Il Challenger di Vicenza, giunto in questo 2016 alla sua terza edizione, è arrivato alla conclusione quest’oggi con la vittoria di Guido Andreozzi su Pere Riba. Una finale un po sfortunata (lo spagnolo si è ritirato per problemi fisici) che non sminuisce però il grande livello di gioco ammirato in questi giorni sui campi del Tennis Palladio 98. Organizzare un torneo con 42.500$ di montepremi non era certo semplice. Di questi tempi si può parlare di impresa, un successo raggiunto anche e soprattutto grazie al Main Sponsor della manifestazione AC Hotel Marriot: ‘Lavoriamo insieme al Tennis Palladio 98 da 10 anni ma quest’anno abbiamo voluto fare uno sforzo ulteriore’ ha sottolineato a cerimonia di premiazione conclusa la Direttrice dell’AC Hotel Marriot di Vicenza Maela Peruffo.

‘L’idea di iniziare a collaborare con il circolo è nata parecchi anni fa ma rimane il frutto di una nostra precisa politica aziendale che punta da sempre a legare la nostra immagine ad eventi sportivi e culturali. In questo senso abbiamo offerto contributi importanti anche al teatro comunale di Vicenza e ancora prima al Teatro Olimpico, crediamo molto in Vicenza città e vogliamo restarle vicino. Cultura e sport sono i nostri focus più importanti e nel momento in cui decidiamo di sponsorizzare un evento curiamo tutto nei minimi dettagli’.

Una sinergia forte quella tra l’AC Hotel e il Tennis Palladio 98 che quest’anno è diventata ancora più stretta: ‘L’idea di diventare lo sponsor principale della manifestazione è venuta a ridosso del torneo e si è concretizzata proprio pochi giorni prima’ – ha proseguito la dottoressa Peruffo – ‘E’ partito tutto da Enrico, noi abbiamo raccolto la palla al balzo e abbiamo detto si per Vicenza e per il circolo. Non è stato facile ma siamo molto contenti’.
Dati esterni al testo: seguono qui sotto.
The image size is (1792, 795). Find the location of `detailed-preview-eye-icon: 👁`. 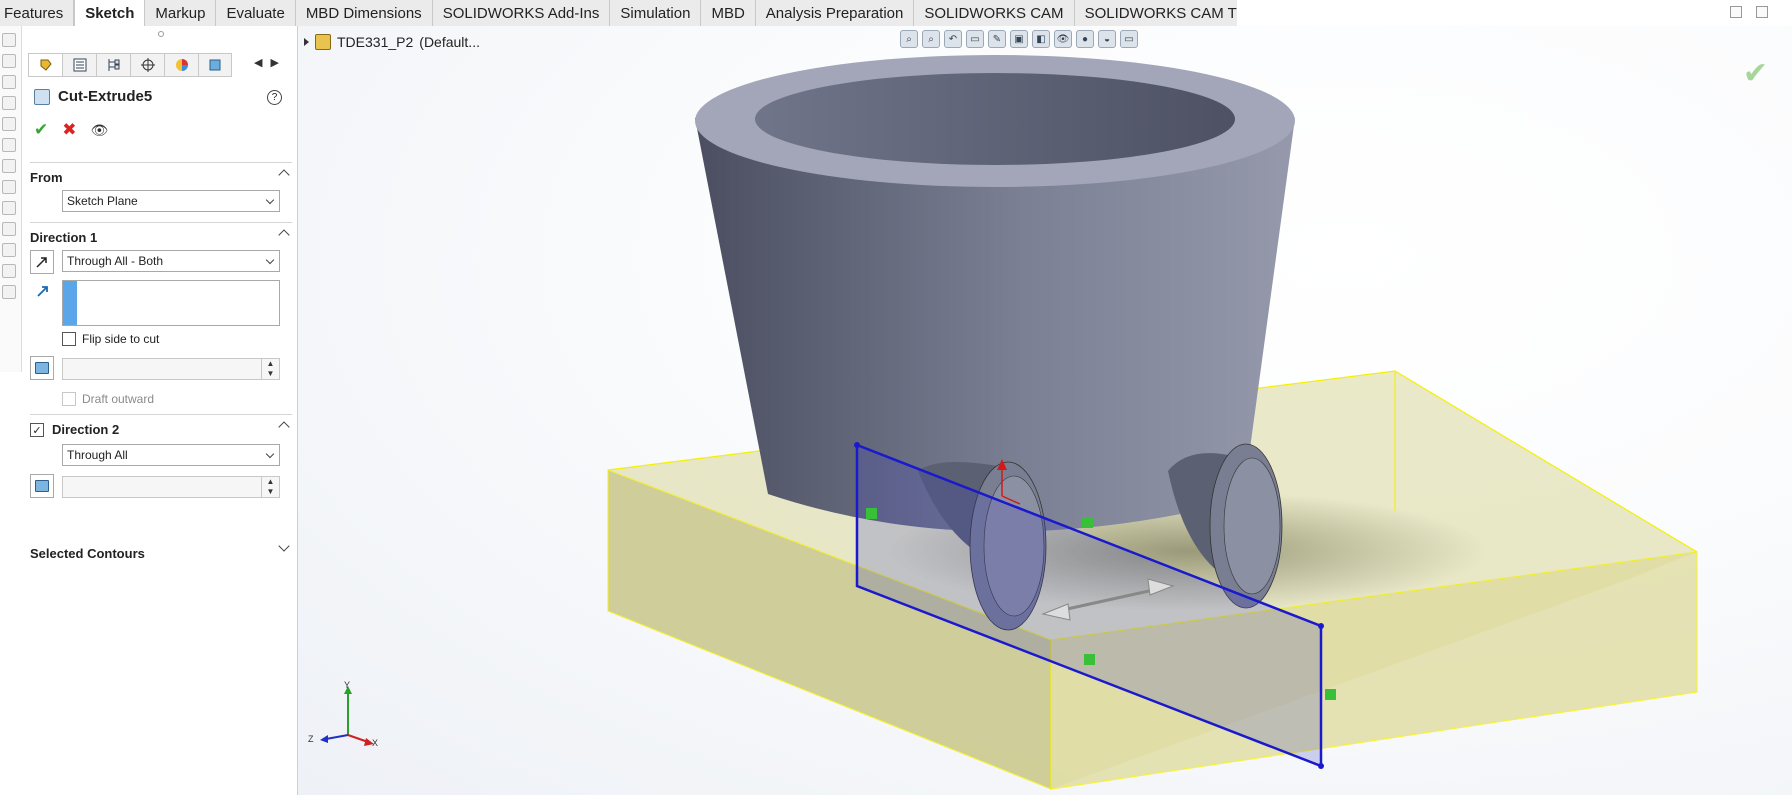

detailed-preview-eye-icon: 👁 is located at coordinates (100, 130).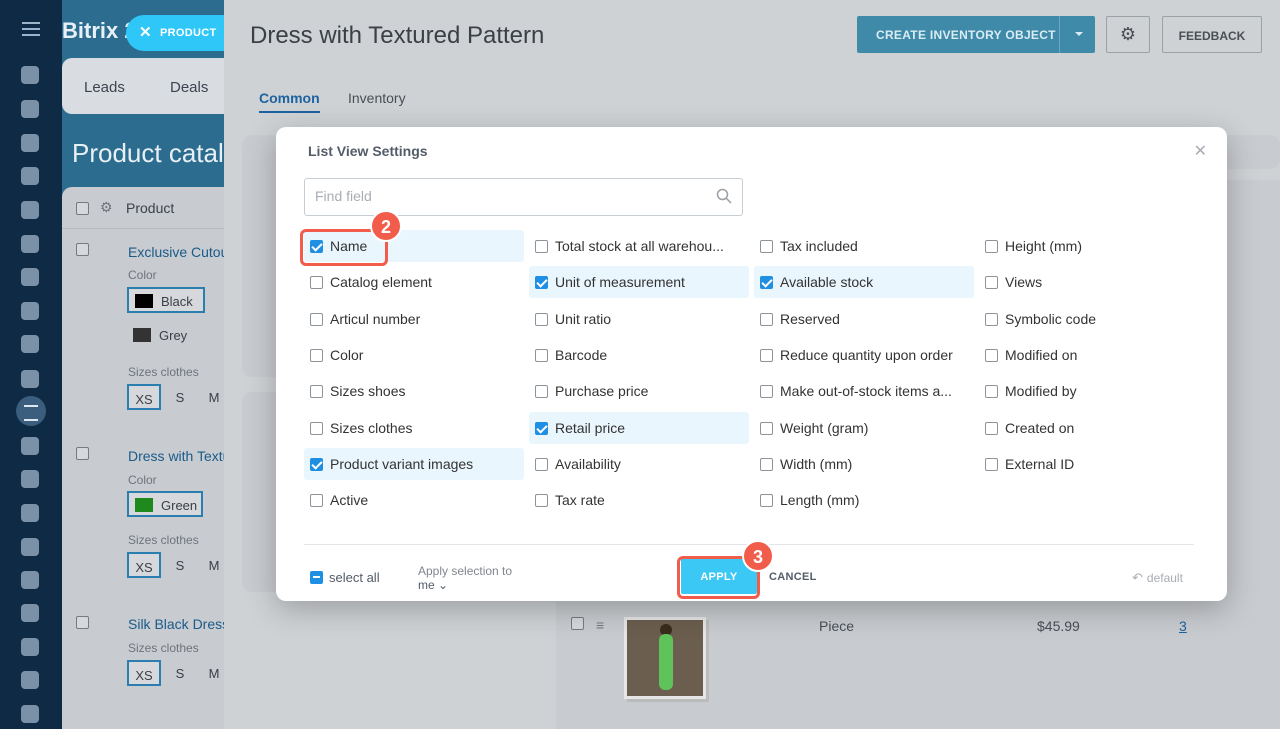  Describe the element at coordinates (600, 625) in the screenshot. I see `drag-handle-icon: ≡` at that location.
Investimenti di questa portata in un momento economico come quello attuale hanno un valore in più, ma il fulcro di tutto rimane lo sport e ciò che esso rappresenta: ‘Il nostro presidente, Antonio Catalan, è un uomo molto sportivo. E’ lui in prima persona che spinge per investire nello sport, l’input insomma parte dall’alto e quando ci muoviamo riusciamo a trovare parecchie porte aperte’.

Lo sforzo dell’AC Hotel guarda comunque al futuro. Ad oggi il tennis non è lo sport più seguito in Italia ma i numeri parlano comunque di un movimento in crescita, una direttrice di sviluppo questa che l’AC segue molto da vicino: ‘Il circuito sta crescendo parecchio, numeri alla mano il tennis potrebbe presto diventare il secondo sport in Italia e noi vogliamo avere un ruolo importante in questo processo. In Spagna la nostra catena è già sponsor ufficiale del tennis, ciò dimostra che questa è la strada che vogliamo seguire’.

In chiusura una battuta sull’edizione del prossimo anno, con il torneo che avrà un incremento di montepremi. Da 42.500$ si passerà infatti a 50.000 + H. L’AC è una struttura alberghiera e la riflessione non può che nascere spontanea: ‘Si l’anno prossimo bisognerà fare uno sforzo ancora più ingente, ce la metteremo tutta, vediamo cosa verrà fuori. A breve studieremo una nuova strategia’.